TASKS TO CARRY OUT
1. Translate this sentence from the essay on Social Security and health care into Spanish: "Health care is no longer simple or inexpensive."
2. List the four basic needs that the essay on Social Security and health care says must be met today.
3. Write a continuation of the essay on Social Security and health care, picking up after its final sentence.

[[ TEXT open ]]

Similarly, there is not a whisper that an increase in the age one receives Social Security would be a disaster. In fact, most people under age 55 are skeptical about whether or not Social Security or Medicare will even be available to them if the system isn’t fixed. Years ago the contributions of 16 people supported one person on Social Security. Today, two people’s contribution support one person. This is unsustainable.
It would be unethical to take away from those who now have those benefits as they depend on that income. It is not, IMHO, unethical to tell younger generations that the pot will be half-full or even empty for them and they need to start planning some retirement savings right now because Uncle Sam was never intended to be sole support for them after age 65 or any age for that matter.
Surprisingly, most intelligent people that I speak to are in favor of a single payer healthcare system. Why not? The rest of the world is now on that system. I am old enough to remember that there were three basic needs that, on a humanitarian level, needed to be met – Food, Shelter, and Clothing. Today, there are four basic needs to be met – Food, Shelter, Clothing, and Health Care. This all comes under the cloak of what does a person need in order to survive.
Therefore, it is highly ethical for a government body (supported by all the people) to take on that basic need for medical care. Health care is no longer simple or inexpensive. Health insurance likewise. In my day we bought in-hospital insurance. We paid for everything else and it was affordable.

[[ TEXT closed ]]
[[ RECORDED DATA open ]]

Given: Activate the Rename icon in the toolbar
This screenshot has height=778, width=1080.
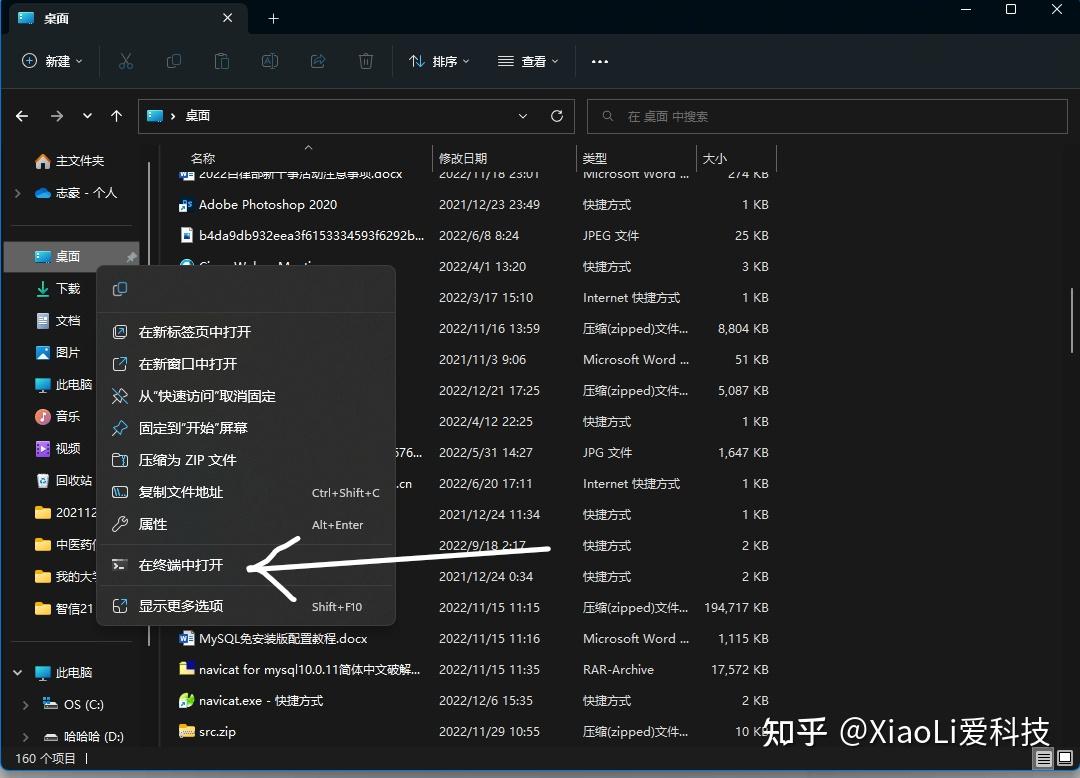Looking at the screenshot, I should (x=270, y=61).
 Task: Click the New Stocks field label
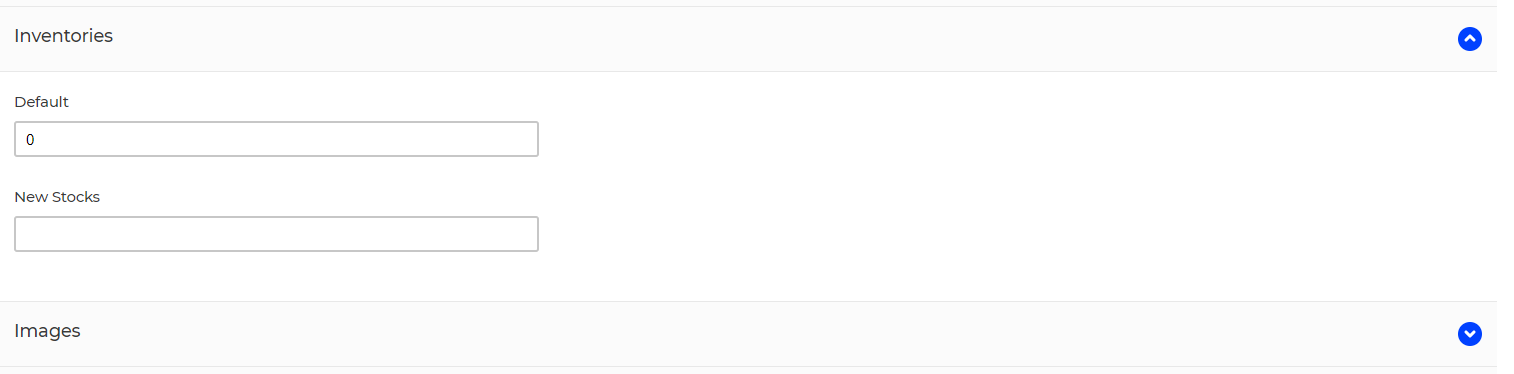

[[ RECORDED DATA closed ]]

RESPONSES BY TASK
1. La atención médica ya no es sencilla ni económica.

2. Food, Shelter, Clothing, Health Care

3.
Today our medical system is so technologically advanced and so expensive that insurance is the only way to cover those expenses and that insurance today is so expensive that a large portion of our population can’t afford it. A conundrum that needs to be solved if we accept the fact that health care is a basic human need.
As a society we are living much, much longer lives than when the Social Security/Medicare/Medicaid programs were instituted. It is only ethical, not to mention fiscally responsible, to change the parameters of those programs as society changes. It is not unethical to advance the age one begins to receive those benefits from 65 to 70. And, it is not unethical to have a single payer healthcare system that provides for every single American citizen. It has worked for others it can work for us.
Finally, is it unethical for us to raise taxes on the wealthy? On corporations? On small businesses? I think not. To be scriptural about it, Jesus said in Luke verse 48: “From everyone to whom much has been given, much will be required; and from the one to whom much has been entrusted, even more will be demanded.” In this day and age when money is the basis of exchange (we don’t barter much anymore) then those with much money need to give back to those with less money in an equitable manner. In the Jewish tradition, farmers were expected to leave a corner of their fields for the poor to use to plant crops in order to feed themselves.
I am not for exorbitant taxation, but neither am I for obscene corporate/athletes/celebrities salaries and bonuses which is only one form of self-indulgence. The very rich must help the very poor because it is their system of overindulgence that essentially creates the poor. I am also not for a purely socialistic form of government, but there is a level somewhere in between that distributes wealth in a manner that is equitable and ethical for all. We cannot sustain an economically ethical country if the rich are getting richer, the poor getting poorer, and the middle class is shrinking.
Yes, my friends, it is more than time for our politicians to compromise. We all have to give in on something. Politics and ethics need to work together. Our citizens will support both approaches and who knows, we might even wind up with a surplus at the end of the Obama administration. Now wouldn’t that be nice?